ZFS syntax (updated)

Introduction

ZFS is an alternative filesystem. It allows RAID, deduplication and compression.

You create a collection of drives as a 'pool'. That's useful if you want many drives as one big drive. Suppose you have two spare drives, sdc1 and sdd1. To make them into one big drive with deduplication and no compression, do this. Deduplication = where it doesn't make multiple copies of identical files, just marks them as copies.

Creating a ZFS pool (drive collection)

zpool create -f zfspool /dev/sdc1  /dev/sdd1

zfs set compression=off zfspool

zfs set dedup=on zfspool

zpool list

df -h

you'll see it is mounted as /zfspool

A zfs snapshot is a read-only copy of zfs file system or volume. They consume no extra space in the zfs pool and can be created instantly. They can be used to save a state of file system at particular point of time and can later be rolled back to exactly same state. LVM is similar to ZFS but doesn't offer all these other features. (In my experience, LVM is a bit more prone to complaining and giving weird failures BUT it performs better. Perhaps next time I should run it as a RAID rather than just a volume group. This experience of LVM performing better COULD be because I turned on compression and deduplication on my ZFS drive, which obviously is done on-the-fly and slows copying down).

How to mount a zfs pool on a different machine

Suppose you have another separate machine with linux on it and want to attach a zfs drive you made on another machine. Suppose on this new machine your primary drive is sda and therefore the attached zfs drive is going to be sdb. First check which drive it is using fdisk. Then run zpool import to get the name of the zfs pool. Then make its mountpoint. Then run zpool import with the -f flag. If that fails try -m as well.

# fdisk -l /dev/sdb


/dev/sdb1          63 3907029167 3907029105  1.8T 83 Linux

# zpool import

   pool: zfspool

     id: 12898311241760105065

  state: ONLINE

status: Some supported features are not enabled on the pool.

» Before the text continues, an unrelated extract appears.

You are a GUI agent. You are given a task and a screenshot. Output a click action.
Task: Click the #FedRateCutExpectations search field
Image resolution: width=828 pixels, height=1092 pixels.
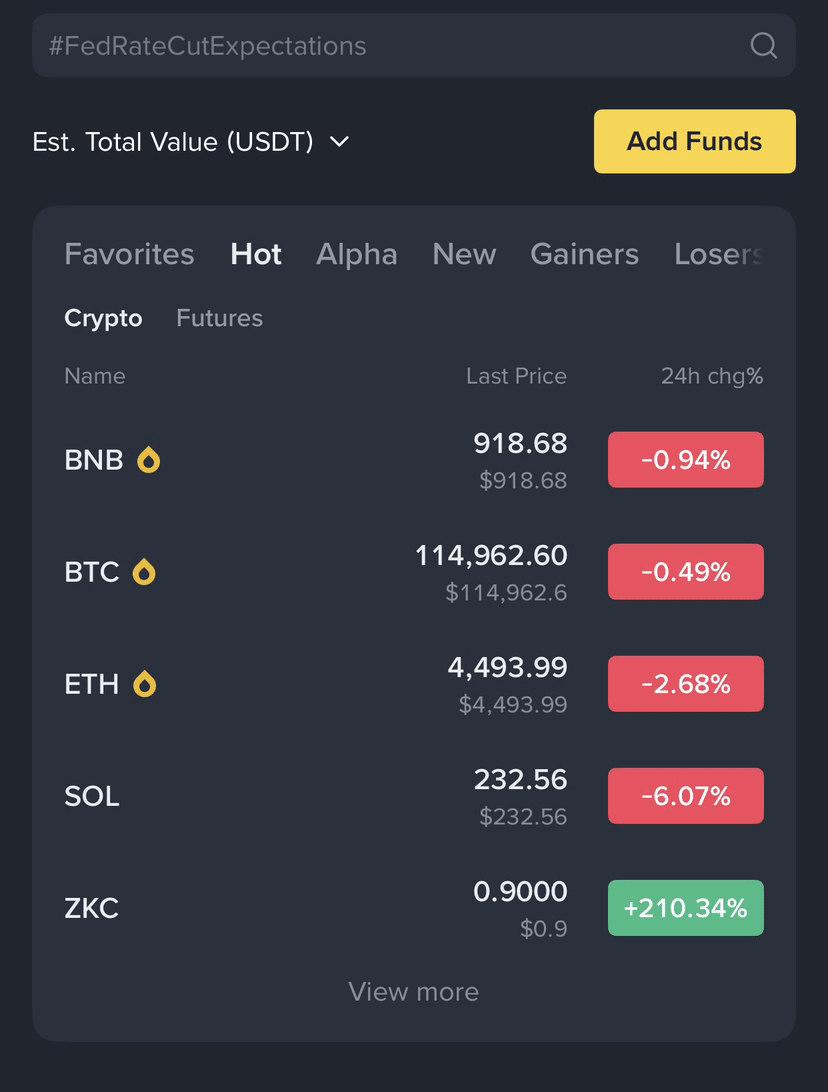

(Note that they may be intentionally disabled if the

'compatibility' property is set.)

 action: The pool can be imported using its name or numeric identifier, though

some features will not be available without an explicit 'zpool upgrade'.

 config:

zfspool     ONLINE

  sdb1      ONLINE


# mkdir /zfspool

# zpool import zfspool


cannot import 'zfspool': pool was previously in use from another system.

Last accessed by <unknown> (hostid=0) at Mon Jul 24 09:17:48 2023

The pool can be imported, use 'zpool import -f' to import the pool.